2. Le Mirage de l’Intégration (Le cycle vicieux) 

Le schéma est immuable : prendre les armes pour forcer une négociation, puis obtenir des grades et des postes via le « brassage » ou le « mixage ». Cette « prime à la rébellion » a affaibli l’homogénéité de nos forces de défense et créé des chaînes de commandement parallèles.

3. La Guerre des Ressources Critiques 

De la cassitérite des années 2000 au tantale et au lithium d’aujourd’hui, le contrôle des verrous miniers reste le nerf de la guerre. Les rébellions ne sont plus seulement des mouvements politiques, mais des gestionnaires d’enclaves économiques qui s’autofinancent par l’extraction illicite.

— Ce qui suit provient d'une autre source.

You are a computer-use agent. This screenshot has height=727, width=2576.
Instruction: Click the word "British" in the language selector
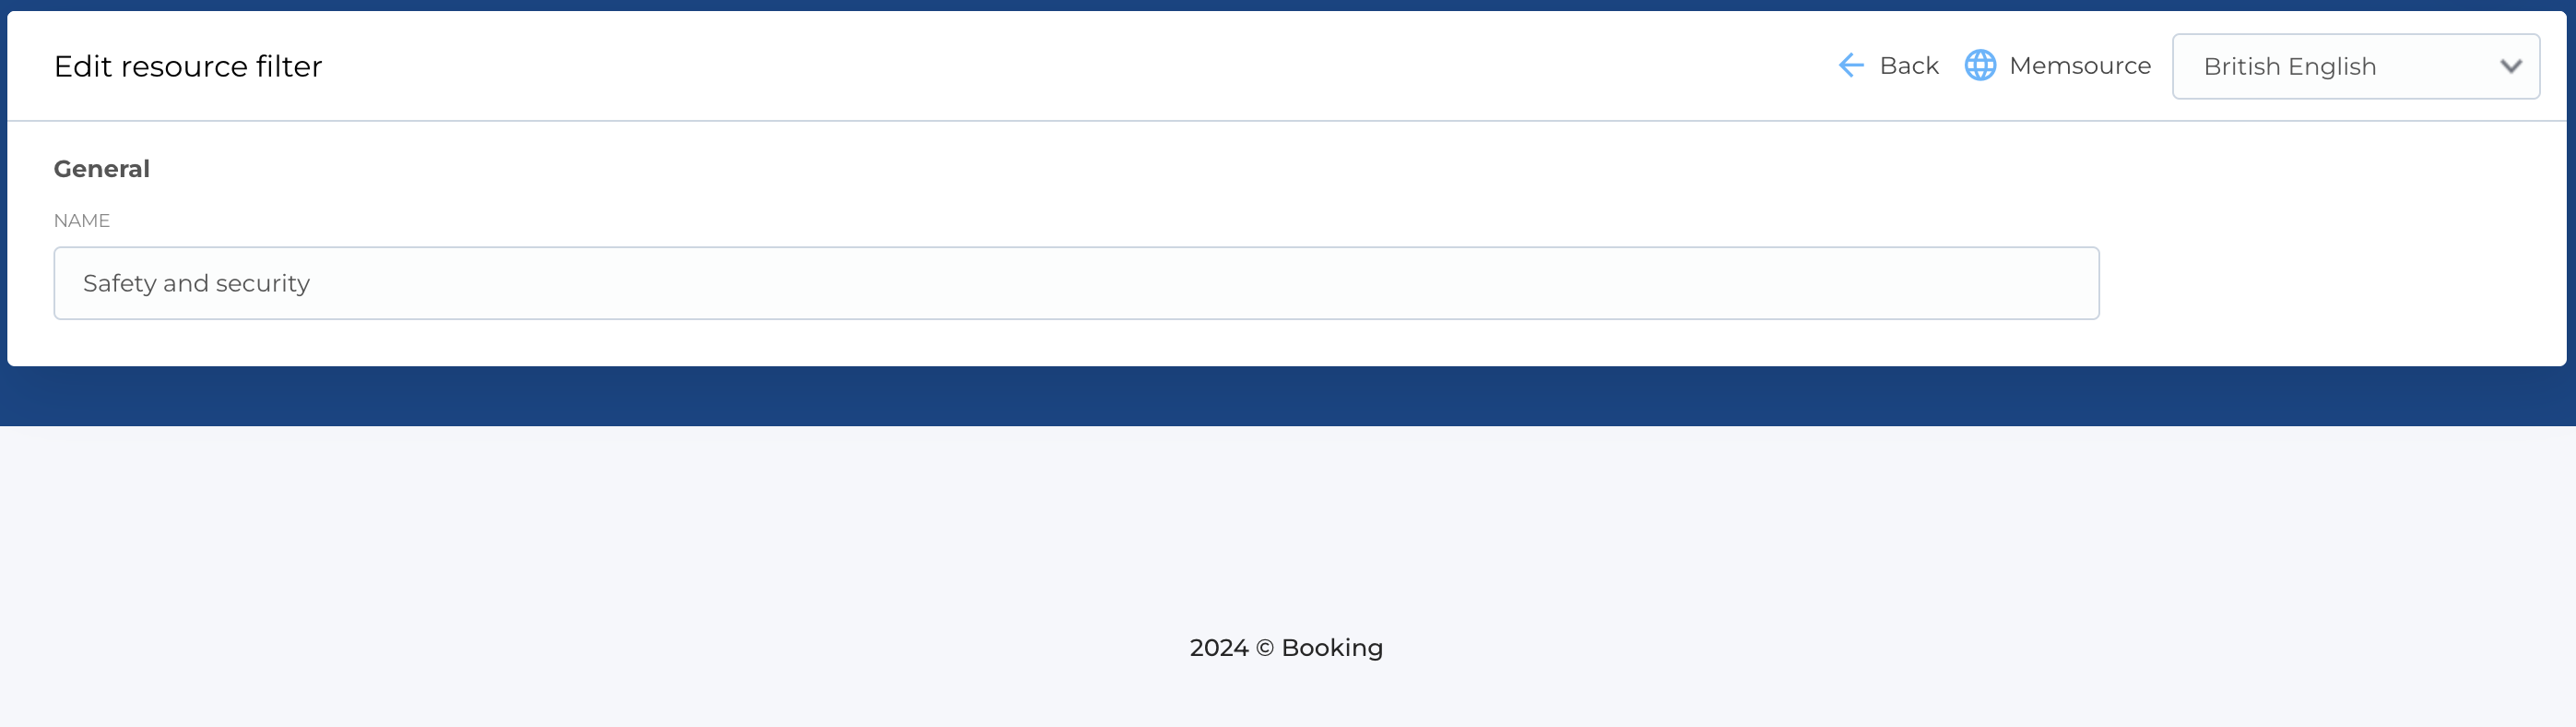[2241, 67]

4.Vers une rupture du cycle ?

L’apparition de l’AFC (Alliance Fleuve Congo) marque une nouvelle étape : la tentative de donner un vernis de coalition nationale à une force militaire locale. Mais le logiciel de base demeure le même.

Pour briser cette boucle de 30 ans, la réponse ne peut être uniquement militaire. Elle doit passer par

La Souveraineté Numérique et Narrative 

Reprendre le contrôle de l’information pour contrer les récits d’influence.

La Traçabilité Totale 

Faire des minerais critiques un levier de développement et non un moteur de conflit.

La Réforme Structurelle 

Construire une architecture de sécurité qui ne repose plus sur l’intégration d’éléments rebelles, mais sur une doctrine de défense purement nationale.